■ Work request: Nothing before the line containing "This screenshot has height=821, width=1456." should appear; please restate that line and every later line word for word through the end of the listing.
------------------------------------------------
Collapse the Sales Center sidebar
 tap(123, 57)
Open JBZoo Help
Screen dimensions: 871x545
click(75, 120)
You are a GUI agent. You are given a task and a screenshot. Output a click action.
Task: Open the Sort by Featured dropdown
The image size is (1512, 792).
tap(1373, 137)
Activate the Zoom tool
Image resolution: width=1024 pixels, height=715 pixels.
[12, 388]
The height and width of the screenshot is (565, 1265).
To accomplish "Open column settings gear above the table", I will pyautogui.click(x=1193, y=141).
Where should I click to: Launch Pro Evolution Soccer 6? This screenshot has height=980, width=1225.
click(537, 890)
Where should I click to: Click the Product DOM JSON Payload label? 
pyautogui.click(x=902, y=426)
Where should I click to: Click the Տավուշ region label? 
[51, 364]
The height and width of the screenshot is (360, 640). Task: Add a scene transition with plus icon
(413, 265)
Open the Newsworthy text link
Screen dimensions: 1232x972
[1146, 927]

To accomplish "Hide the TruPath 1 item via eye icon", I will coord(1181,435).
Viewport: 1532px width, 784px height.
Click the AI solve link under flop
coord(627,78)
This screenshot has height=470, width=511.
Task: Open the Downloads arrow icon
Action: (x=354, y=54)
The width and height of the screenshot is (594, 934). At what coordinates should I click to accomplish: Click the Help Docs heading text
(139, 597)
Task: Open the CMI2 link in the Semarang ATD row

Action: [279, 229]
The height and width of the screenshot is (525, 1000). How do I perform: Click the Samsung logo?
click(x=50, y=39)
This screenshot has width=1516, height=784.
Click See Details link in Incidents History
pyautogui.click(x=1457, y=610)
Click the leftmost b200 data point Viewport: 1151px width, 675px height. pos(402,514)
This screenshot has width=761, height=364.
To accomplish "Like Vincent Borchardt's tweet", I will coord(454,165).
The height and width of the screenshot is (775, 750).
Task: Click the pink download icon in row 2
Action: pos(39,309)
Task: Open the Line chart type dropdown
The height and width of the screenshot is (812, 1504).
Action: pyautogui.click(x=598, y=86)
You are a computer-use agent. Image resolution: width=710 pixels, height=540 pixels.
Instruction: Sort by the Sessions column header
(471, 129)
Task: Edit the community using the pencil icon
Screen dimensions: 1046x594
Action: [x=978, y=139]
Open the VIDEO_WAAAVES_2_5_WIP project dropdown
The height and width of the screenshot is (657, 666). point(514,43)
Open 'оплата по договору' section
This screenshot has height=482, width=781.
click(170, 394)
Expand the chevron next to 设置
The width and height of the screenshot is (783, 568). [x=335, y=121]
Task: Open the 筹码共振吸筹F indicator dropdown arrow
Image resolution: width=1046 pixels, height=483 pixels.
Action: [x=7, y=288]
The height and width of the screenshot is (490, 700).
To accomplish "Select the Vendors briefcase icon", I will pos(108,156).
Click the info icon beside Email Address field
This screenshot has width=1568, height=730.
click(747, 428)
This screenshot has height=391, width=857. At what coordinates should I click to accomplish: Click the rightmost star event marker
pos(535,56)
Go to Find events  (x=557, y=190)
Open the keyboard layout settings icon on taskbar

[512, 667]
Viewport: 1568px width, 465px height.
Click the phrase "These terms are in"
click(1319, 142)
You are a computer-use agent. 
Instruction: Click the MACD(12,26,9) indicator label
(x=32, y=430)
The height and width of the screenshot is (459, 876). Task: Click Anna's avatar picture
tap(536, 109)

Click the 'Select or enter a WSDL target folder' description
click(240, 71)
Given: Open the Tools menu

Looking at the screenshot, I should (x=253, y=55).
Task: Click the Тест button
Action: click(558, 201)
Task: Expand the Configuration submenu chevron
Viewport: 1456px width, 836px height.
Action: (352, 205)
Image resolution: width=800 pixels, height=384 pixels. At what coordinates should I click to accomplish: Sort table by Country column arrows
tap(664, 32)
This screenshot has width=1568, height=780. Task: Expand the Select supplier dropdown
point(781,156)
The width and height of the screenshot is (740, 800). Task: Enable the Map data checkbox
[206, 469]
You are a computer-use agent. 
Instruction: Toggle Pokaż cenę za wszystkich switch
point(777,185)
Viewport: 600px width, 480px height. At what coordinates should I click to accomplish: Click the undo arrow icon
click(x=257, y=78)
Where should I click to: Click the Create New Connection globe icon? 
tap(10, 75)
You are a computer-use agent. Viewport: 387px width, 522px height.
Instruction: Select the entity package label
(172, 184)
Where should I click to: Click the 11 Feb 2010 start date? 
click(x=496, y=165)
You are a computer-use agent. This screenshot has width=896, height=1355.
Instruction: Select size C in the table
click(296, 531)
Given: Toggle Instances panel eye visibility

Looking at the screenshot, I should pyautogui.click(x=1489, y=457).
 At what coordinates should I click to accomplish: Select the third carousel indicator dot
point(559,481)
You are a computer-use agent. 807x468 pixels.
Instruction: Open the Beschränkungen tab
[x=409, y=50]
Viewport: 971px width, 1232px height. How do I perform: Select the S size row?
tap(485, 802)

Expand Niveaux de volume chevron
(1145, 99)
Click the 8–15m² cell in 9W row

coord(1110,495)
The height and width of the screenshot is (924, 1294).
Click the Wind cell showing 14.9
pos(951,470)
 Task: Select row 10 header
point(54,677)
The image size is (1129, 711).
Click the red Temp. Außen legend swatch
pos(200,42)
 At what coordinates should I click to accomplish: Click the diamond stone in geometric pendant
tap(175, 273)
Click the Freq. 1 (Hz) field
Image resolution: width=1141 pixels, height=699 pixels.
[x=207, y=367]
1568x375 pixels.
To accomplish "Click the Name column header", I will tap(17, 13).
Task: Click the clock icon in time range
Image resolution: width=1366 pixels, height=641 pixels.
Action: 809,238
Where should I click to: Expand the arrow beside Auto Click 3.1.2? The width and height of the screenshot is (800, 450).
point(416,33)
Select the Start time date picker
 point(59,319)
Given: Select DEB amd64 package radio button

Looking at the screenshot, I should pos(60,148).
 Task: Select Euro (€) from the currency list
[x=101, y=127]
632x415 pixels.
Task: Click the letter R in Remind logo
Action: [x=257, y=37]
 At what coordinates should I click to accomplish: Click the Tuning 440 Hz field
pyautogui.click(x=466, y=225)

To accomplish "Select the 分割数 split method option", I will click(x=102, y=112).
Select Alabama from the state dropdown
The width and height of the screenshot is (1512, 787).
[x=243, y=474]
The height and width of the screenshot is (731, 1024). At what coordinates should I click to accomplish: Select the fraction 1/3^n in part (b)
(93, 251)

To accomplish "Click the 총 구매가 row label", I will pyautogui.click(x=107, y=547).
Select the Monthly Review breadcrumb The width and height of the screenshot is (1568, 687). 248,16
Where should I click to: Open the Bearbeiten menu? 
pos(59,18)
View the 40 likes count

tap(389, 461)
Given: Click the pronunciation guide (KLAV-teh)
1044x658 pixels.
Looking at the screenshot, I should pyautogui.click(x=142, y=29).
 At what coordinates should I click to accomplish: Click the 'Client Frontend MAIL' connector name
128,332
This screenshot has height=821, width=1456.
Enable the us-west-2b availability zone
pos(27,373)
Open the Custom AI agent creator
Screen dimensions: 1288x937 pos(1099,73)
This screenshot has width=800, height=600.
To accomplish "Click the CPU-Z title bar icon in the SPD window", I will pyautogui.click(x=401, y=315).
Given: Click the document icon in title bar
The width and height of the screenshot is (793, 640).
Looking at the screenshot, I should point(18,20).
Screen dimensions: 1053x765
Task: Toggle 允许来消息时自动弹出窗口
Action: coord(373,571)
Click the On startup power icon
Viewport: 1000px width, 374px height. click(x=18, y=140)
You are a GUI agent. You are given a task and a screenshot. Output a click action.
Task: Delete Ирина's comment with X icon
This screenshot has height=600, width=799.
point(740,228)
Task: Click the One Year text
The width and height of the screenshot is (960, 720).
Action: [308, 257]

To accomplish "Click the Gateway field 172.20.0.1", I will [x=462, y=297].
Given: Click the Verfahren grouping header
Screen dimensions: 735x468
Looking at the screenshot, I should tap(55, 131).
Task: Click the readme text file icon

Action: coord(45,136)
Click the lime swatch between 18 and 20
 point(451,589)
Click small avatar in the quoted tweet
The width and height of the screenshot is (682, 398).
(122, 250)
------------------------------------------------
■ Final answer:
This screenshot has height=821, width=1456.
Enable the us-west-2b availability zone
pos(27,373)
Open the Custom AI agent creator
Screen dimensions: 1288x937 pos(1099,73)
This screenshot has width=800, height=600.
To accomplish "Click the CPU-Z title bar icon in the SPD window", I will pyautogui.click(x=401, y=315).
Given: Click the document icon in title bar
The width and height of the screenshot is (793, 640).
Looking at the screenshot, I should point(18,20).
Screen dimensions: 1053x765
Task: Toggle 允许来消息时自动弹出窗口
Action: coord(373,571)
Click the On startup power icon
Viewport: 1000px width, 374px height. click(x=18, y=140)
You are a GUI agent. You are given a task and a screenshot. Output a click action.
Task: Delete Ирина's comment with X icon
This screenshot has height=600, width=799.
point(740,228)
Task: Click the One Year text
The width and height of the screenshot is (960, 720).
Action: [308, 257]

To accomplish "Click the Gateway field 172.20.0.1", I will [x=462, y=297].
Given: Click the Verfahren grouping header
Screen dimensions: 735x468
Looking at the screenshot, I should tap(55, 131).
Task: Click the readme text file icon

Action: coord(45,136)
Click the lime swatch between 18 and 20
 point(451,589)
Click small avatar in the quoted tweet
The width and height of the screenshot is (682, 398).
(122, 250)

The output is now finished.